**Task details**
Write out every line of the records below again, including the instruction text, and shift each coordinate in the answers by adding 84 to it.

(Records from a pointing dataset)

┄┄┄┄┄┄┄┄┄┄┄┄┄┄┄┄┄┄┄┄

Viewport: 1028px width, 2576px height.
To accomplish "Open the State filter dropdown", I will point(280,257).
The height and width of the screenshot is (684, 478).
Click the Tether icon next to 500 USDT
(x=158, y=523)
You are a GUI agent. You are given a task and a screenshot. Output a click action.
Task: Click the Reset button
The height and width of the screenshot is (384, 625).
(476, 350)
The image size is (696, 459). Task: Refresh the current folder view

┄┄┄┄┄┄┄┄┄┄┄┄┄┄┄┄┄┄┄┄

**Exercise response**
Viewport: 1028px width, 2576px height.
To accomplish "Open the State filter dropdown", I will point(364,341).
The height and width of the screenshot is (684, 478).
Click the Tether icon next to 500 USDT
(x=242, y=607)
You are a GUI agent. You are given a task and a screenshot. Output a click action.
Task: Click the Reset button
The height and width of the screenshot is (384, 625).
(560, 434)
The image size is (696, 459). Task: Refresh the current folder view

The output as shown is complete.